GIVEN RECORDS section start
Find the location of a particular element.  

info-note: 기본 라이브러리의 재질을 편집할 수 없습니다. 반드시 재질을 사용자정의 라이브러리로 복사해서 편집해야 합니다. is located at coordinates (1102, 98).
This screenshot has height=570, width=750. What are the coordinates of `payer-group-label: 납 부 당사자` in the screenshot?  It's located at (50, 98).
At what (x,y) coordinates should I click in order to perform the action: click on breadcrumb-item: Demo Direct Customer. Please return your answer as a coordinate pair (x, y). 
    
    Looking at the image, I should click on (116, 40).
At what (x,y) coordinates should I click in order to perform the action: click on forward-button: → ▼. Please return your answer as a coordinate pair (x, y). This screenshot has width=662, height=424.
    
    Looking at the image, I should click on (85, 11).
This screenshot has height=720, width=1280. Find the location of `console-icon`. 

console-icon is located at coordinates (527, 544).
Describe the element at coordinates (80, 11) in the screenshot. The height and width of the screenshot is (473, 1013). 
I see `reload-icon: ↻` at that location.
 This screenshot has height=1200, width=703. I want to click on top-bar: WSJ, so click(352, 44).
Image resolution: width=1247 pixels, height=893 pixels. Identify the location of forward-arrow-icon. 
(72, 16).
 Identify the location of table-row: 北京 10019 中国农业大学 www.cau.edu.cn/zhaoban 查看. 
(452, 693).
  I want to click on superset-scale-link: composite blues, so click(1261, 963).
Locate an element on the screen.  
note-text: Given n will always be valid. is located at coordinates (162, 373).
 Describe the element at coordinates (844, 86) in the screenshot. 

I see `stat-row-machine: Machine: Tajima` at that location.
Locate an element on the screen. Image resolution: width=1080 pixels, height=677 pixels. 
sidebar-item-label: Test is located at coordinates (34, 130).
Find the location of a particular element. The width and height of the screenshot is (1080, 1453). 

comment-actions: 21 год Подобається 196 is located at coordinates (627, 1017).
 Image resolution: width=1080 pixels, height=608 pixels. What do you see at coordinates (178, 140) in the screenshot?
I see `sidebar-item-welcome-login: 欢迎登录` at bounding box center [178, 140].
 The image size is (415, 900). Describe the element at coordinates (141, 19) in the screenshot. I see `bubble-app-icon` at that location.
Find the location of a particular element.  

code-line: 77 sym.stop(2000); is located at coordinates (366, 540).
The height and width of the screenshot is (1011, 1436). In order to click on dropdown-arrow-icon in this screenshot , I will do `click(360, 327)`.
GIVEN RECORDS section end
[THE TASK]
Copy all of the records above word for word, keeping every line as it stands.

[EXERCISE ANSWER]
Find the location of a particular element.  

info-note: 기본 라이브러리의 재질을 편집할 수 없습니다. 반드시 재질을 사용자정의 라이브러리로 복사해서 편집해야 합니다. is located at coordinates (1102, 98).
This screenshot has height=570, width=750. What are the coordinates of `payer-group-label: 납 부 당사자` in the screenshot?  It's located at (50, 98).
At what (x,y) coordinates should I click in order to perform the action: click on breadcrumb-item: Demo Direct Customer. Please return your answer as a coordinate pair (x, y). 
    
    Looking at the image, I should click on (116, 40).
At what (x,y) coordinates should I click in order to perform the action: click on forward-button: → ▼. Please return your answer as a coordinate pair (x, y). This screenshot has width=662, height=424.
    
    Looking at the image, I should click on (85, 11).
This screenshot has height=720, width=1280. Find the location of `console-icon`. 

console-icon is located at coordinates (527, 544).
Describe the element at coordinates (80, 11) in the screenshot. The height and width of the screenshot is (473, 1013). 
I see `reload-icon: ↻` at that location.
 This screenshot has height=1200, width=703. I want to click on top-bar: WSJ, so click(352, 44).
Image resolution: width=1247 pixels, height=893 pixels. Identify the location of forward-arrow-icon. 
(72, 16).
 Identify the location of table-row: 北京 10019 中国农业大学 www.cau.edu.cn/zhaoban 查看. 
(452, 693).
  I want to click on superset-scale-link: composite blues, so click(1261, 963).
Locate an element on the screen.  
note-text: Given n will always be valid. is located at coordinates (162, 373).
 Describe the element at coordinates (844, 86) in the screenshot. 

I see `stat-row-machine: Machine: Tajima` at that location.
Locate an element on the screen. Image resolution: width=1080 pixels, height=677 pixels. 
sidebar-item-label: Test is located at coordinates (34, 130).
Find the location of a particular element. The width and height of the screenshot is (1080, 1453). 

comment-actions: 21 год Подобається 196 is located at coordinates (627, 1017).
 Image resolution: width=1080 pixels, height=608 pixels. What do you see at coordinates (178, 140) in the screenshot?
I see `sidebar-item-welcome-login: 欢迎登录` at bounding box center [178, 140].
 The image size is (415, 900). Describe the element at coordinates (141, 19) in the screenshot. I see `bubble-app-icon` at that location.
Find the location of a particular element.  

code-line: 77 sym.stop(2000); is located at coordinates (366, 540).
The height and width of the screenshot is (1011, 1436). In order to click on dropdown-arrow-icon in this screenshot , I will do `click(360, 327)`.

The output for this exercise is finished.